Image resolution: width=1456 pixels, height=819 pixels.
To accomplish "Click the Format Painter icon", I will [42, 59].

^^^^^^^^

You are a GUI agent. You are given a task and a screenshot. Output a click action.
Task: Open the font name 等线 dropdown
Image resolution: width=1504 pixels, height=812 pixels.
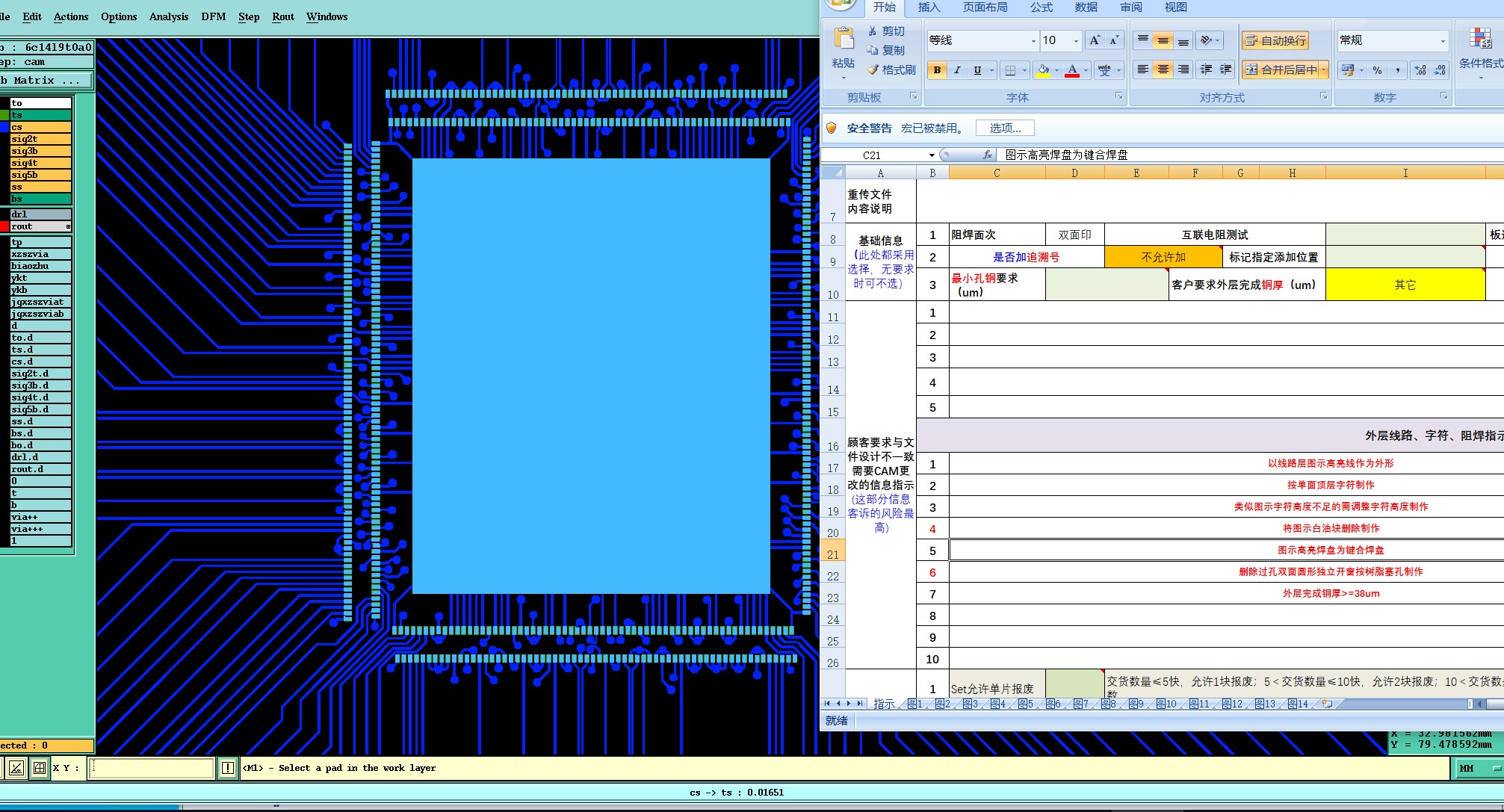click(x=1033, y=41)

^^^^^^^^

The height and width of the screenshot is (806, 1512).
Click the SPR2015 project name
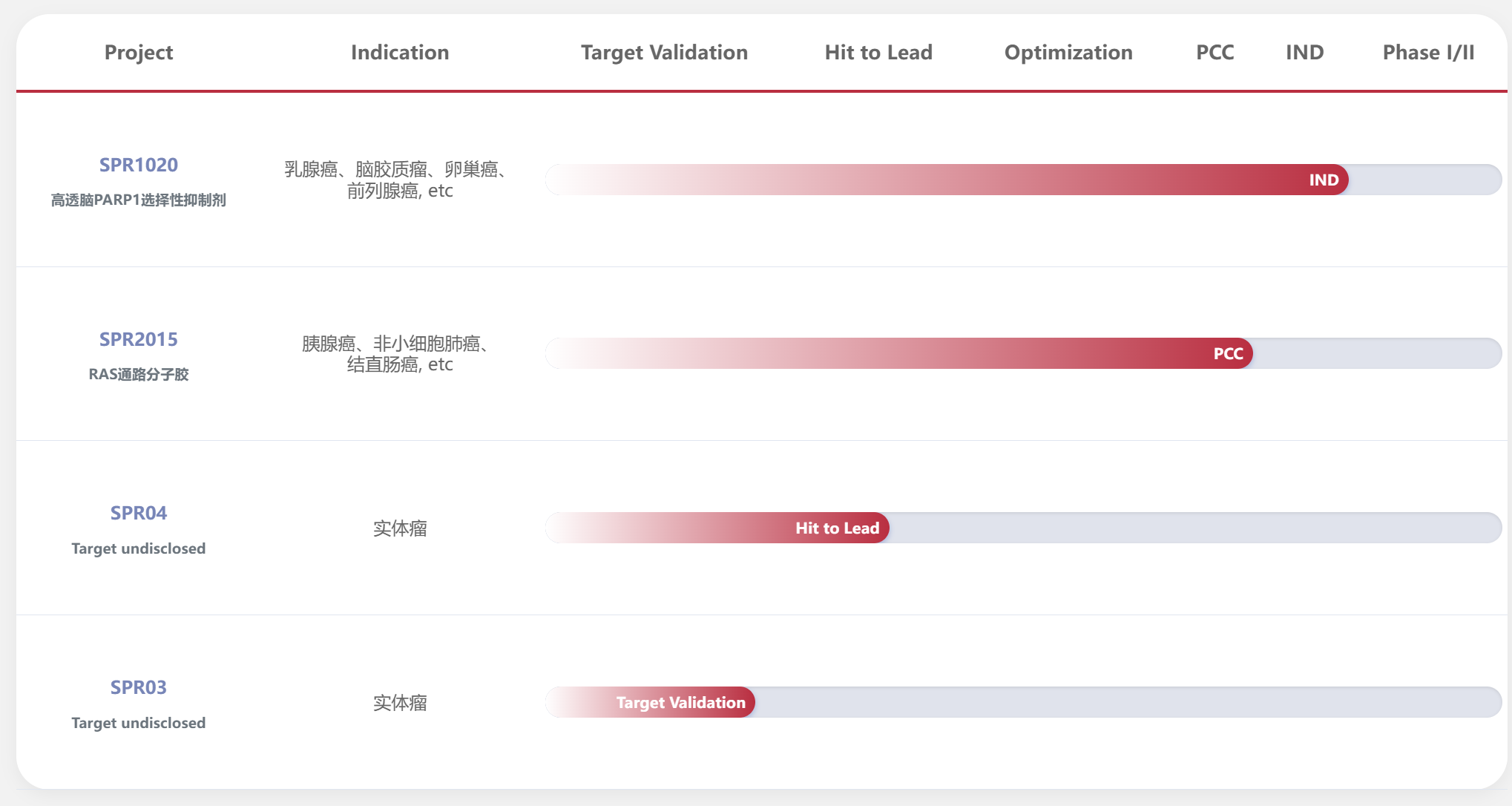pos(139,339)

^^^^^^^^

> _Goal of the exercise_
Identify each line in the entries with the word "screenshot" and copy it.

> _Task result_
You are a GUI agent. You are given a task and a screenshot. Output a click action.
The height and width of the screenshot is (806, 1512).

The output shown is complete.